Sikap etis dan tawadu ini menjadi tema dalam peringatan 5 tahun meninggalnya mantan Presiden Abdurrahman Wahid (Gus Dur). Peringatan dengan tema “Pemimpin yang Etis dan Tawadu” itu digelar di kediaman Gus Dur di Ciganjur, Jakarta, tadi malam. Menurut putri sulung Gus Dur, Zannuba Arifah Chapsoh atau Yenny Wahid, tema ini ditujukan kepada para pemimpin yang saat ini berkuasa.
“Ini harus menjadi acuan pemimpin kita. Mulai dari presiden, gubernur, bupati, walikota, pemimpinDPR, DPRD, kapolri hingga panglima. Semua bisa menelurkan kebijakan yang betul-betul mengacu kepada kepentingan rakyat. Jangan menjabat sekadar ingin berkuasa saja. Ingin enak-enak saja di atas, sementara rakyatnya menderita,” tandas Yenny.
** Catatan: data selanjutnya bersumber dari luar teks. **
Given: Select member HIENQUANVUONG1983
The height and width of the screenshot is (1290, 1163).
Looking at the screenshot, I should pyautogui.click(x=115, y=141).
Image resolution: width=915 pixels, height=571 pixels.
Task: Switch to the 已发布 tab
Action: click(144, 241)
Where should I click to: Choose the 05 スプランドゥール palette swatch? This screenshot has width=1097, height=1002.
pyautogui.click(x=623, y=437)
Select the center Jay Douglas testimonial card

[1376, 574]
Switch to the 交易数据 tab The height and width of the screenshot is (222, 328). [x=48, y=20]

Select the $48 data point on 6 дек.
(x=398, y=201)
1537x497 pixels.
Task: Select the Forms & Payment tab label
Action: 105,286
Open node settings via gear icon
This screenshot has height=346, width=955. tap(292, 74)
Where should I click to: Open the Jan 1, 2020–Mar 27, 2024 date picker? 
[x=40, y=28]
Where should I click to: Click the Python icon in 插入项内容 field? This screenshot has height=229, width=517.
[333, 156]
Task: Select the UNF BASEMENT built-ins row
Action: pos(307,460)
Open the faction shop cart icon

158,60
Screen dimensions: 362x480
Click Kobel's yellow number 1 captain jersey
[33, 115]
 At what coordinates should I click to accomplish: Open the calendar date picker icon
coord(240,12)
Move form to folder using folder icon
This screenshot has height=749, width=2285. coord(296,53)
Yenny juga mengingatkan Presiden Joko Widodo (Jokowi) untuk lebih berani dalam membuat kebijakan demi kepentingan masyarakat luas. Dengan demikian, tidak ada lagi masyarakat yang merasa termarginalkan. Dia menyebutkan ada beberapa hal yang perlu mendapat perhatian pemerintah. Di antaranya penegakan hukum, pembelaan terhadap mereka yang termarginalkan, masalah toleransi, serta pembelaan hak asasi manusia (HAM).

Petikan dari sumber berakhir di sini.